Hospitals consume 2.5 times the energy of other commercial buildings and spend more than $8.7 billion annually.
“The roadmap is a starting place and a tool,” says Amanda Llewellyn, vice president of Global Supply Chain for Dimension Health System and chair of the Roadmap’s Sustainability Supply Chain Committee. Opportunities abound to make a positive impact—well beyond the blue recycling bin in the corner of the room, Llewellyn says. Supply chain professionals, in particular, have a unique opportunity on the sustainability front because they affect most purchasing decisions in the hospital setting.
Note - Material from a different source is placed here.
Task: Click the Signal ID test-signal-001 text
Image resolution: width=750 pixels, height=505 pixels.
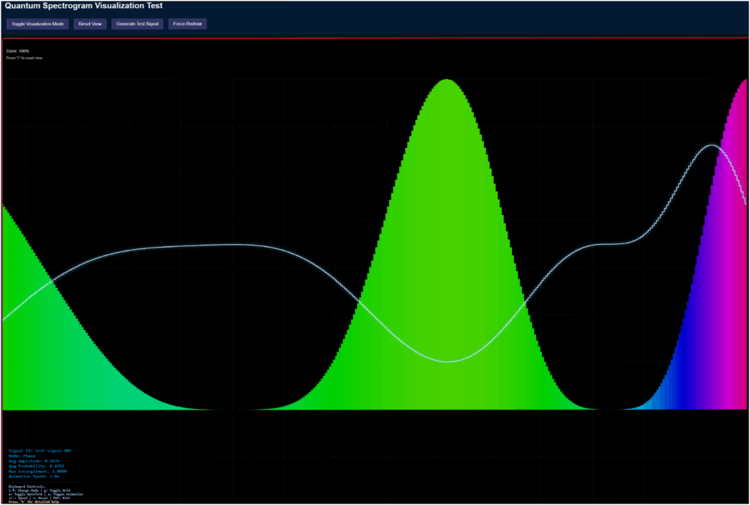Action: point(40,451)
Many healthcare professionals are put off by sustainability efforts before they even begin because they believe it’s too expensive and difficult to make those kinds of policy, procedure and purchasing changes. In reality, many green opportunities are low- to no-cost in nature and can reap immediate benefits, says Josh Miller, senior consultant at Mazzetti, the environmental consulting firm working with associations on the roadmap.
To get decision-makers on board with a new sustainability initiative, it’s important to focus on the big picture—meaning the triple bottom line of economic, social and environmental costs. Also, analyze a product’s total cost of ownership rather than just purchase cost when making a decision about whether to switch to a more sustainable product or service, recommends Kimberly Smith, Mazzetti project coordinator.
The opportunities to make strides toward sustainability are plentiful, from minor changes like reprocessing single devices to major overhauls such as implementing more environmentally friendly building materials.
“Many of the opportunities to go green in the supply chain are similar to what you’ll find in the home,” Llewellyn says. These include employing reusable bags and other products, sourcing locally to reduce transportation, choosing products with minimal packaging, and using more natural cleaning supplies and chemicals. Other areas that can make an environmental impact include waste management, fluid management in operating rooms, and bed-changing and linen policies in patient rooms.
It’s also important to consider the use of post-consumer products that go beyond the operating room, such as recycled paper for mailings and health fair marketing materials. Many healthcare organizations also are involving the IT department in their efforts and going paperless where possible. This not only reduces paper waste, but also saves money.
“Everyone these days is under economic pressures, and a lot of these measures are related to saving money,” Llewellyn says. “Reduce waste and you will automatically begin saving money. You can save 30 to 60 percent on reusable devices. Align sustainability efforts with your core mission while doing something great for the environment.”
“HealthTrust supports the efforts of the American Hospital Association and its sub-organizations in the promotion of sustainable practices in the healthcare industry,” says J. Michael Jones, FACHE, former director of Clinical Education and Sustainability at HealthTrust. Jones previously served as a GPO industry representative to the AHRMM Sustainability Task Force and worked with the team from Mazzetti and AHRMM on the development of some of the roadmap resources. HealthTrust encourages its members to utilize the information and tools available from the roadmap as part of their overall sustainability program implementation.